Der Name Salvatore Caputa steht für Marienerscheinungen am laufenden Band. Der immer aktiver werdende pensionierte Carabiniere pendelt zwischen dem heimatlichen Monte Casale, Bayern und Österreich, wo er in Bad St. Leonhard Samstagnachmittag rund 500 Visiongläubige versammelte. Seit acht Jahren macht er dies in der Kärntner Gemeinde, nachdem der Besucherzustrom bislang stetig wuchs, gab es nun erstmals einen Rückgang. Vielleicht sind die inflationären Erscheinungen dafür verantwortlich, vielleicht auch die jüngst in Deutschland laut gewordene harsche Kritik der Amtskirche.
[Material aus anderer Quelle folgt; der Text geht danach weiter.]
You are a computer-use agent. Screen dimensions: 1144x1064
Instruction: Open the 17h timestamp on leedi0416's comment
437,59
Nachdem Caputa mehrfach in Walpertskirchen und in Unterflossing in Erscheinung trat, hatte sich das Erzbistum München und Freising von dem Event distanziert und allen Klerikern verboten, an diesen Versammlungen und Gottesdiensten teilzunehmen. Ein Gutachten des Lehrstuhls für Dogmatik an der Universität München hatte die Vorgänge als „äußerst fragwürdig“beurteilt. Aufgrund der „Theatralik“und des Inhalts der angeblichen Botschaften liege nahe, dass Caputa öffentliche Anerkennung suche. Es sei ebenso naheliegend, dass dies der wahre Beweggrund für die Auftritte sei und nicht „tatsächliche Offenbarung“.
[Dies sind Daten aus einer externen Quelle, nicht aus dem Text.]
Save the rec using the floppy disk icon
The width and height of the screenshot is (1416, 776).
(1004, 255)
Auch die zuständigen Diözesanleitungen in Mantua, Trient und Bozen-Brixen kamen zu ähnlichen Schlüssen. In Kärnten wiederum distanzierte sich Bischof Alois Schwarz klar. Er habe bereits 2010 den Gläubigen den Rat erteilt, „sich nicht voreilig und unbedacht in die Vorgänge auf dem Schlossberg in Bad St. Leonhard im Lavanttal hineinziehen zu lassen und diese auch nicht durch eine Beteiligung aufzuwerten“. Die Kirche grollt ob der „Privatoffenbarungen“des Sizilianers, der aber weiterhin viele Gläubige mobilisieren kann. „Es herrscht beim Seher immer eine wunderbare Stimmung, es wird viel gebetet, ich verstehe nicht, warum die Kirche da dagegen ist“, sagt etwa Irene, eine aus St. Pölten nach Kärnten angereiste Frau.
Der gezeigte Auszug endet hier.